We will provide a lot more details over the next two months, but generally, next year EnerVest expects to run about five rigs in the Barnett that includes the new acquisitions, one to two in the Chalk, two to four in the Knox, and an increased amount of activity in the Mid-Continent. Consistent with our philosophy, our activity will be intended to provide us with modest production growth through the drill bit and more significant growth through acquisitions. Our portfolio gives us the opportunity to do this. Depending on how things evolve with our Utica acreage, EnerVest also anticipates some activity on the EnerVest to operate a Utica acreage, which obviously will impact EVEP.

We’re also busy integrating our closed acquisitions and making plans on the integration of our other new acquisitions. Actually, since we are already in these areas, we anticipate these integration efforts to go reasonably smoothly.

And with that, I’ll turn it back over to John.

John Walker

Thanks, Mark. We’re ready for questions now.

Question-and-Answer Session

Operator

Thank you, sir. (Operator Instructions) And our first question comes from the line of Kevin Smith with Raymond James. Please go ahead.

Kevin Smith – Raymond James

Hi. Good morning, gentlemen.

John Walker

Good morning, Kevin.

Kevin Smith – Raymond James

A question on the Barnett/Encana transaction. Is that deal large enough that you’ll need to file audited statements, I guess similar to what you did last year with Tom?

John Walker

Yes, we will need to file an 8-K/A on that ultimately with audited financial statements we did with Talon last year.

Kevin Smith – Raymond James

Okay. I guess this question is for Mark. What’s your Barnett production look like on a sequential basis? I think last time it was up like 4% and is still turning higher and just not enough to offset from the other declines?

Mark Houser

Actually, Kevin, it’s trending a nice bit higher right now. In October, I mentioned, we brought on several wells in October in addition to some in September. It’s trended up a good bit. Of course we have a lot of those declines on those early wells out there. But generally on that basis we’re – we’ve been upwards.

Kevin Smith – Raymond James

Okay, great. Then my last question I think on your previous call you said you were going to spend roughly $10 million or so and Utica CapEx or at the end of the year. Is that still on pace and how’s that looking?

Mark Houser

Probably a bit slower than that, Kevin. Again, we’re still – most of the activity that’s de-risking the play – EVEP is not having us spend the money and we’re pushing it that way at this point. I would say that would be on the high side. We’re looking more to get more active next year and actually we’re meeting Friday next week to finalize a lot of those plans.

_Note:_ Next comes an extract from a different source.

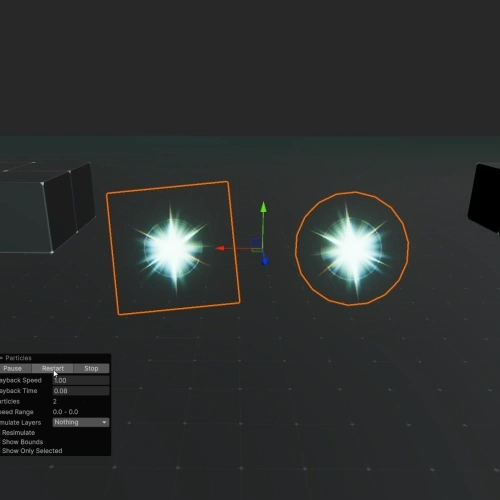This screenshot has width=500, height=500.
Task: Click the green Y-axis gizmo arrow
Action: click(x=263, y=207)
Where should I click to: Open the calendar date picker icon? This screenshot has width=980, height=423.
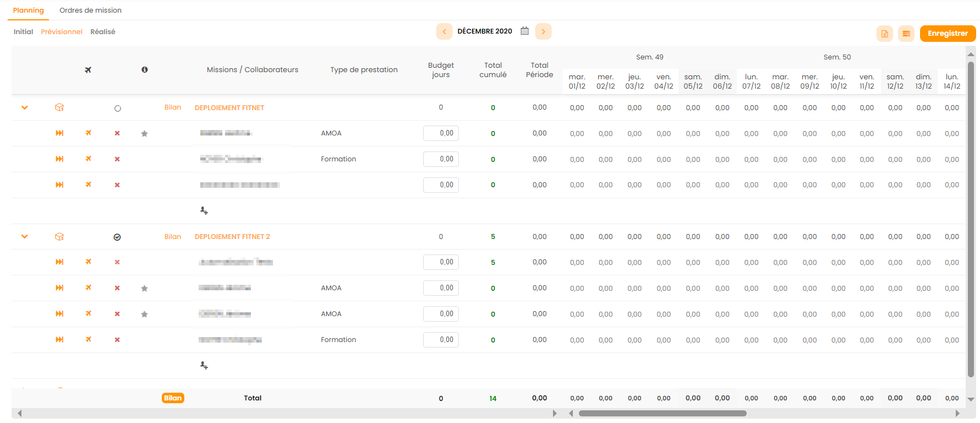[524, 31]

Kevin Smith – Raymond James

Gotcha. Do you think you’ll have well results based on those plans for the fourth quarter earnings call or is that more Q1 earnings call?

Mark Houser

I think Aubrey has said that – you’re talking about in terms of wells Utica or Chesapeake drills?

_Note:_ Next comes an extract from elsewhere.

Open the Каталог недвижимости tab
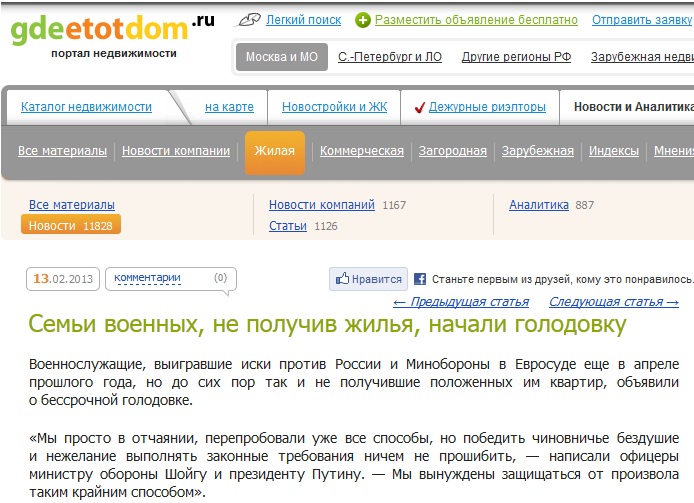 pos(86,107)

Kevin Smith – Raymond James

You guys drill.

Mark Houser

Well we’re not going to be drilling wells until next year, okay, in terms of our results. And I know Chesapeake has said that they’re planning on releasing their next results at year end as I recall.

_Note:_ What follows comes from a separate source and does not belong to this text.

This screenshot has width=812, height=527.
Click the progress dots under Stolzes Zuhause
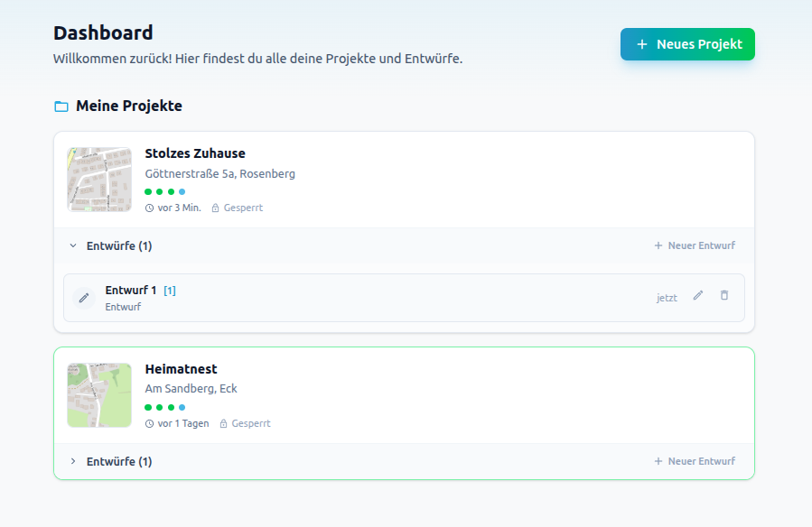click(x=163, y=191)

Kevin Smith – Raymond James

Perfect. Thank you, gentlemen.

John Walker

Yeah. Let me explain one thing, Kevin. We’re really in two joint ventures. One joint venture that’s been announced with the unnamed foreign entity that’s in at least part of the NGO window and then outside that, we’re also in a joint venture with Chesapeake and we still have a carry on some of that. So any wells that either joint venture is not doing, you know, in which we’re being carried, we will drill some delineation wells that would enhance our position as we move in to the data rooms as I mentioned around the third quarter.

Kevin Smith – Raymond James

Perfect. Thank you.

Operator

Thank you and our next question comes from the line of Ethan Bellamy with Robert W. Baird. Please go ahead.

Ethan Bellamy – Robert Baird

John, the market obviously didn’t think much of Aubrey’s announcement and the way they handled the Utica JV. Did that change your thought process on timing for your own data room in the second quarter in terms of timing for the year? And did it change at all the level of interest you’ve received from third parties?

John Walker

Well, Ethan, you know I was an analyst for a long period of time and never really understood the market, and still don’t. So I’m not sure that you can ascertain from what the market saw in the JV or if they based it off something else in Chesapeake’s announcement. $15,000 per acre is an extremely good price for the NGL window. We think that, again, that it’s setting the base.

If we want to use an analogy, we’re right where the Eagle Ford was in 2008. Same number of permits, and if you want to look at trend lines, the trend lines in terms of price per acre have gone up enormously faster in the Utica than they did in the Eagle Ford. And we believe that they’ll continue to do so, because the results continue being encouraging.

So, I can’t predict what the market’s going to do. All I can do is look at results. And I don’t think that there’s anything that we’ve said that’s been promotional or inaccurate. We have had encouraging information. Now, I did say this morning that when you’re drilling these one-off delineation wells and you’re using different kinds of sands and different kinds of frac treatments and different, some of the times we’re using fluids, some of the times we’re using gas, they’re expensive to do this but you’ve got to learn how to treat these shale’s. And so, we do have a range of results.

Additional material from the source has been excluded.